The dollar fell towards Wednesday’s record low against the euro near $1.60, with recent weakness in the U.S. currency helping to drive up oil prices to new record highs above $115 a barrel.
Better-than-expected results from tech bellwethers Intel on Tuesday and IBM on Wednesday added to a recent list of positive surprises in first-quarter earnings, feeding optimism that tighter lending and credit conditions are not affecting the economy as much as many had feared.
Results from the banking sector — the epicentre of the eight-month-old credit crisis — showed financial firms are scrubbing their books clean to deal with problems.
“What the market is most sensitive to in this earnings cycle is any hint, any sign that we’re past the worst for the financial sector. Even more so, the concern for the rest of the market is the degree to which earnings are holding up,” said Bernard McAlinden, strategist at NCB Stockbrokers in Dublin.
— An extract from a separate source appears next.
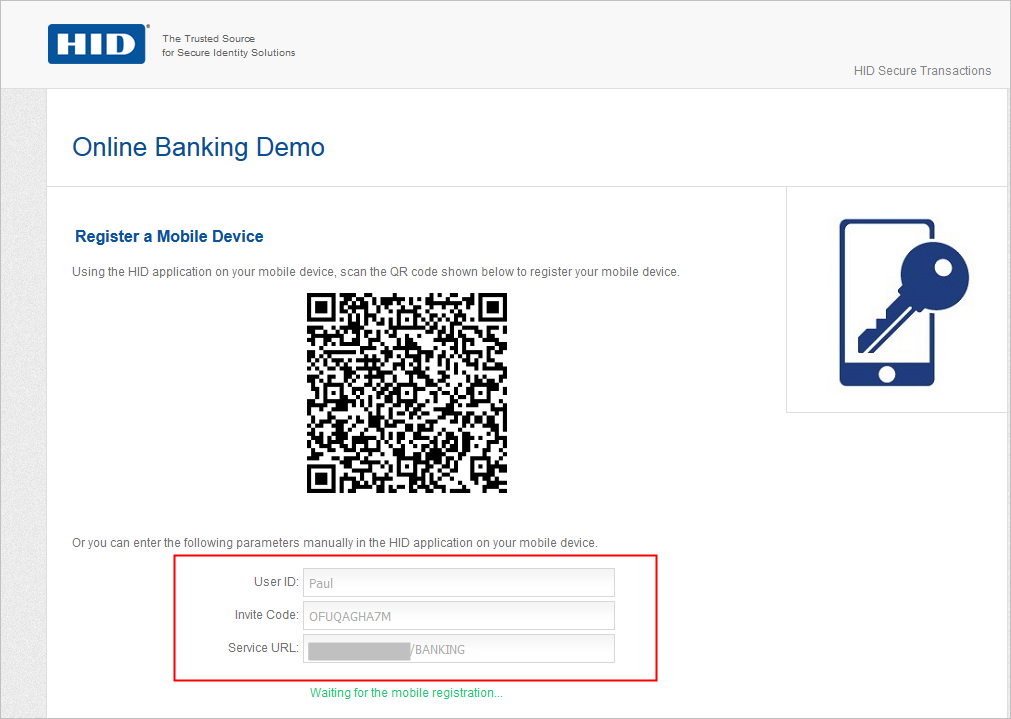Viewport: 1011px width, 719px height.
Task: Click the HID logo
Action: pos(97,44)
The FTSEuro first 300 index rose 0.4 percent while MSCI main world equity index rose 0.3 percent to a one-week high.
The dollar fell 0.1 percent at $1.5963 per euro after hitting all-time lows of $1.5977 on Wednesday.
Daily fixing of interbank reference rates in London due just before 1100 GMT LIBOR is set to attract attention as concerns about the credibility of the rates are affecting some interest rate markets.
The spread on two-year U.S. interest rate swaps widened sharply on Wednesday to their widest level in about five weeks as a result of these concerns.
In recent months, market participants have questioned the validity of the LIBOR rates, at which banks offer to lend unsecured funds to each other and which are used for setting prices of a wide range of financial instruments.
Critics say LIBOR rates come from a small group of banks and do not accurately reflect the rates at which banks are willing to lend to each other, especially in times of stress. The British Bankers Association said it had brought forward a review of its setting process.
Since the credit crisis broke in August, a gap between LIBOR rates and Overnight Index Swaps — a short-term benchmark rate for secured funds — has widened to more than 100 basis points.
European credit spreads improved, with the iTraxx Crossover index tightening 10 basis points to 496 bps.
Emerging sovereign spreads 11EMJ were steady while emerging stocks were up 0.7 percent.
The June Bund future FGBLM8 was steady on the day.
U.S. light crude had risen as high as $115.21 a barrel before trimming gains to stand steady on the day.
The dollar’s weakness and a fall in U.S. gasoline stockpiles just weeks ahead of the summer driving season have attracted fresh fund buying.
Gold edged higher to $944.50 an ounce.